# Is this a option?



## youthinthewild (Jun 25, 2011)

As some know I run a  mentoring program for fatherless boys here in Dallas.We want to raise funds to buy our own lathe and tools,blanks,kits. These boys are very very anioxous to get started.So I am going to do a fundraiser and was wondering if it would be ok to ask if any pen turners here would sell us wholesale a few pens to turn around for our fundraising efforts.I know some here wholesale a few pens so this is why I am asking.If this is agianst rules I am sorry.


----------



## firewhatfire (Jun 26, 2011)

send me your address and I will donate a few.  I am not the best on here but will try and help your group out.   you can look at my site posted on the bottom of my post to get an idea of what mine look like.

Phil


----------



## youthinthewild (Jun 26, 2011)

*WOw thank you*

Phil your pens look awesome and thank you so much.Above and beyond thank you.


----------



## JAZNCARR (Jun 26, 2011)

*hello*

Shoot me an email with your address and ill send you some kits


----------



## papaturner (Jun 26, 2011)

Ken, Send me your address and I too will send you some pens, along with my prayers. What an awesome ministry.


----------



## hunter-27 (Jun 26, 2011)

I don't have a ton of expendable income at the moment but send me an address, I'm sure i can send a pen or two.

Landon


----------



## mredburn (Jun 26, 2011)

Pm me your address and I have some kits, and blanks I will never use I can send your way.


----------



## Gregf (Jun 26, 2011)

The American Association of Woodturners has a yearly grant program you might be able to apply for.
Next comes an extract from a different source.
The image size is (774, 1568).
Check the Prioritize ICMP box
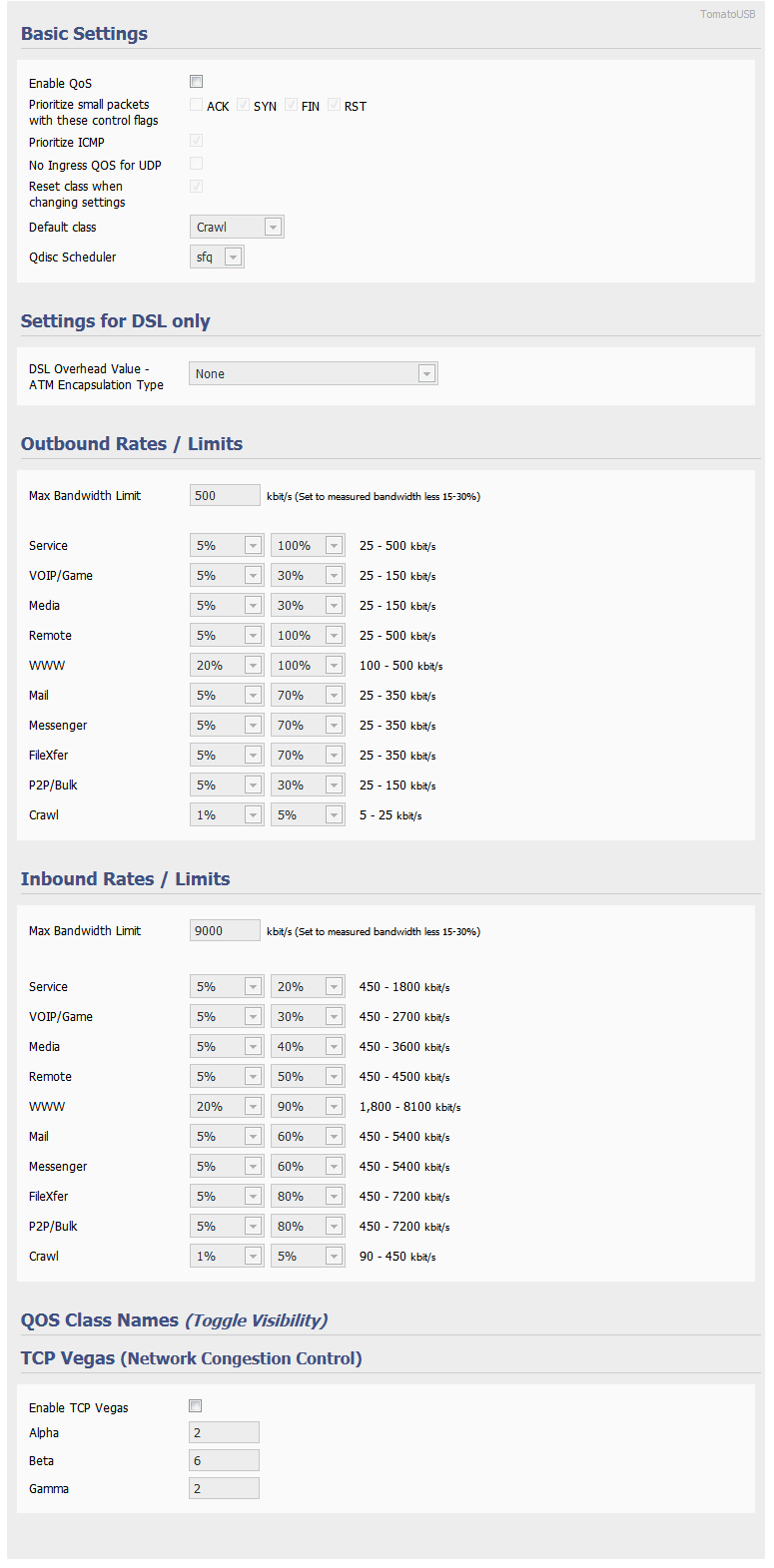197,141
http://www.woodturner.org/resources/eog/


PM your address, I'll get a few extra slimlines on my next order, and send them your way.


----------



## iowacobb (Jun 26, 2011)

I'd like to help as well.  PM me with your address and I'll send you some blanks. 

Thanks,
Tim
iowacobb.com


----------



## sbrant (Jun 26, 2011)

I have some kits I can send. Please PM your address.

Skip


----------



## asyler (Jun 26, 2011)

I ll put together a package as well,,


----------



## mredburn (Jun 26, 2011)

A couple quick questions, how many young people are you working with? What do you have or dont have and need. I would hate to see you get 500 kits and not have a lathe to work on. Im willing to also send a $20.00 check with the kits to help out where needed. Its not a lot but if youget enough $20.00 donations you might be able to get more equipment.  

MIke


----------



## youthinthewild (Jun 26, 2011)

Some have asked what kind of pens? Any that we can resell and buy our pen turning equipment with.Thank you.


----------



## youthinthewild (Jun 26, 2011)

*Facts*

Answer to Redburns questions.I mentor 8 fatherless boys 10-16 and We have no equipment to turn pens right now. I charge no one to go outdoors with us and take nothing out.Mission of caring for me.See below give opinions thank you.


Plan of attack:
Rockler lathe $220 out the door (Excelsior)
Tools $50 used
Grinder $50 used
Sharping wheel $30 Rockler
Mandrel  used $20
Use lathe as drill press drill jig used $50-75
Face mask HF $15
Pen press used
I am sure I am missing something if so let me know.


----------



## youthinthewild (Jun 27, 2011)

If you have any pens wholesale let me know, I can buy a few at a time.Thank you


----------



## Just_Shorthairs (Jun 27, 2011)

Please PM address I will help


----------



## Atherton Pens (Jun 27, 2011)

I have some pre-drilled blanks for slimlines that came as part of my "starter kit".  I will be happy to donate to your cause.  PM your address and I will see what else I can come up with.


----------



## ryvnd2001 (Jun 27, 2011)

Can you post your address?  I'll send some wood that I am not going to use.  I'll do a once over on my kits as well.  Best of luck!

Ryan


----------



## bnoles (Jun 27, 2011)

Hey guys,

Don't forget that he will need supplies like bushings and drill bits to go with your kits.  Also glue, sand paper and finishes will be needed as well.  Looks like a good hand back saw and/or miter cutting jig would be helpful to cut the blanks.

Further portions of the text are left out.